Each line below must be reproduced exactly, though the pictures are to be dropped.

== Segment start ==

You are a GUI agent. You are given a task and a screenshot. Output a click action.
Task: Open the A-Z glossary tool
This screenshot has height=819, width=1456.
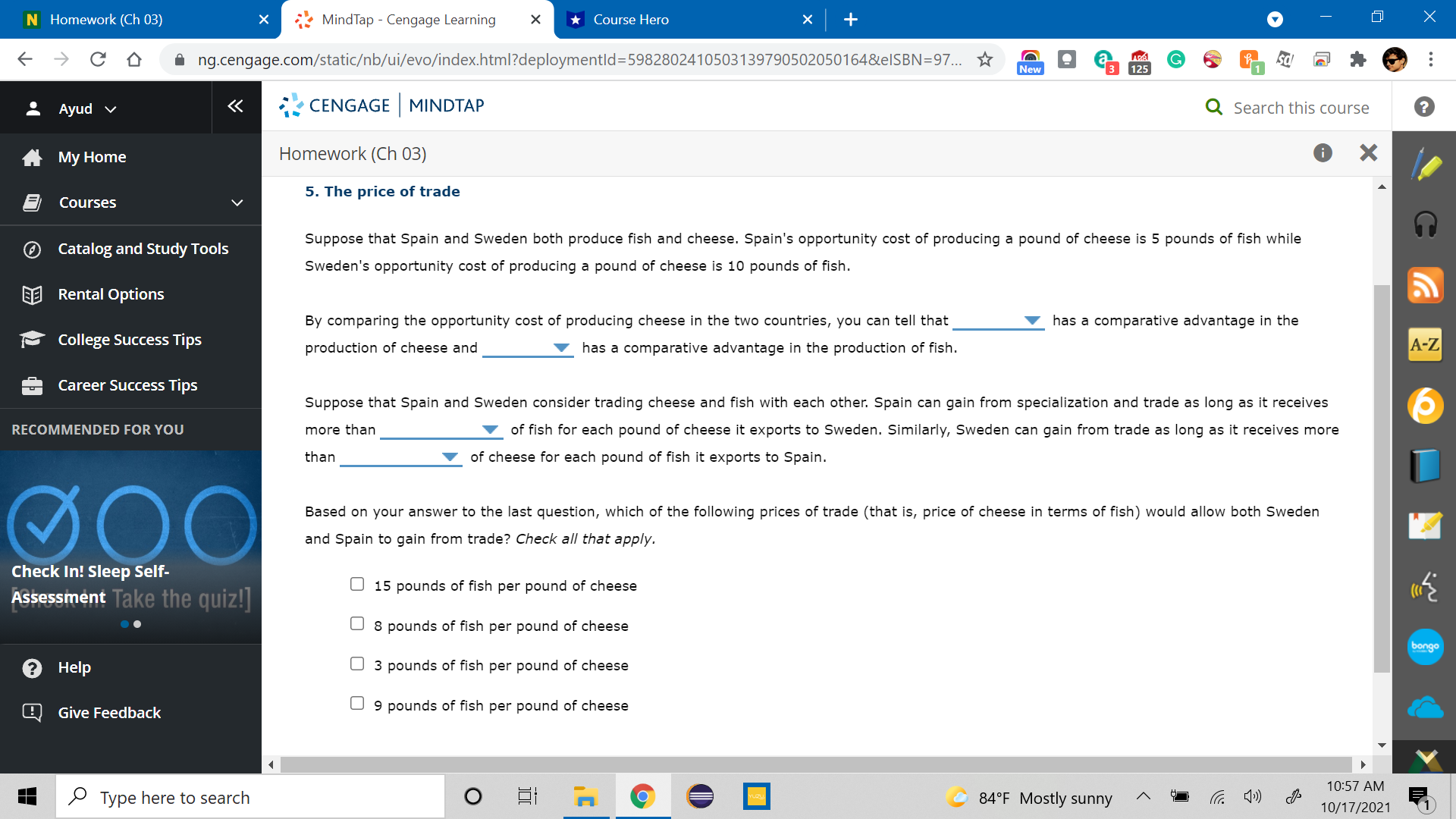pos(1425,345)
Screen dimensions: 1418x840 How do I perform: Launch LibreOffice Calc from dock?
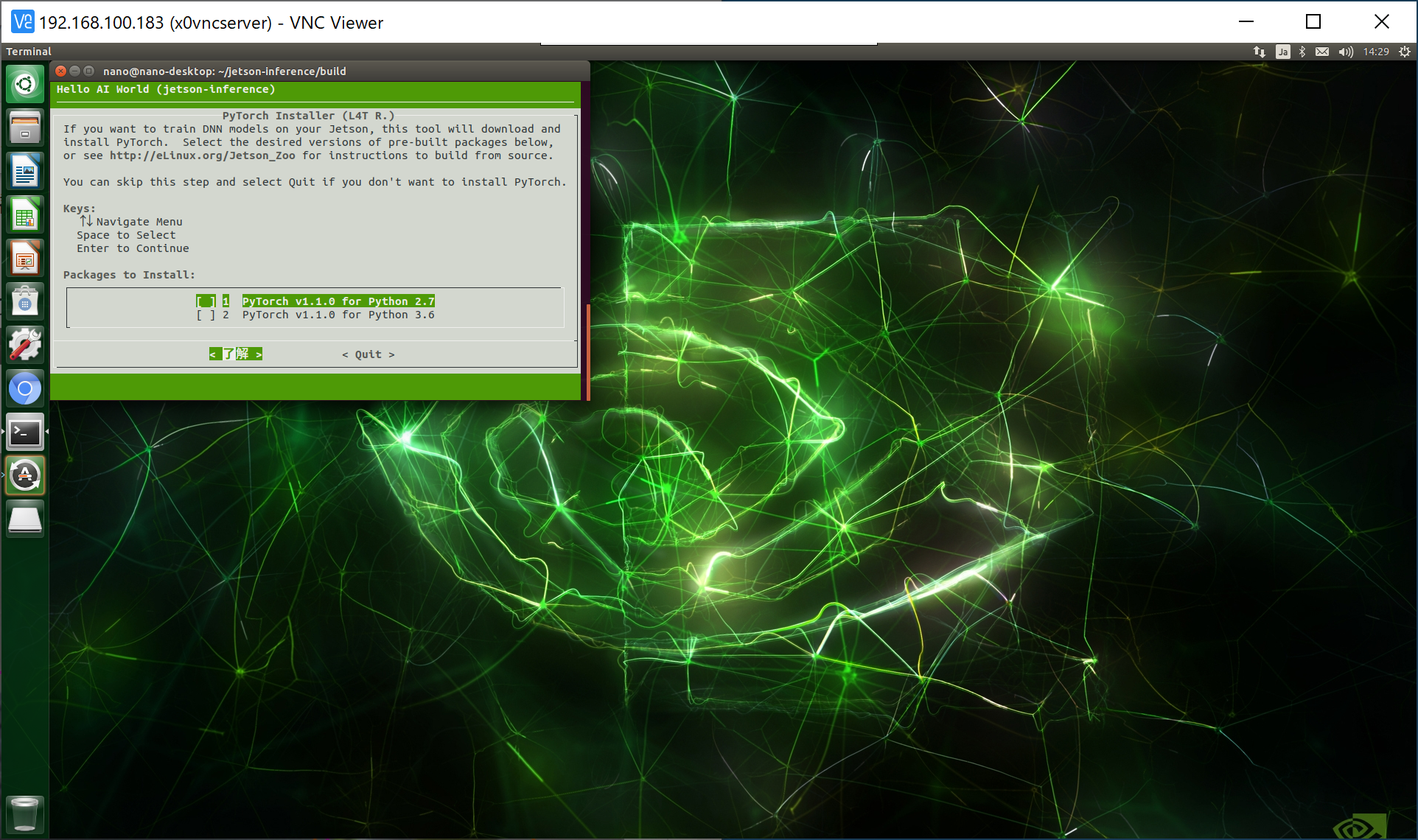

== Segment end ==

§ **Solved exercise**:
You are a GUI agent. You are given a task and a screenshot. Output a click action.
Task: Open the A-Z glossary tool
This screenshot has height=819, width=1456.
pos(1425,345)
Screen dimensions: 1418x840 How do I perform: Launch LibreOffice Calc from dock?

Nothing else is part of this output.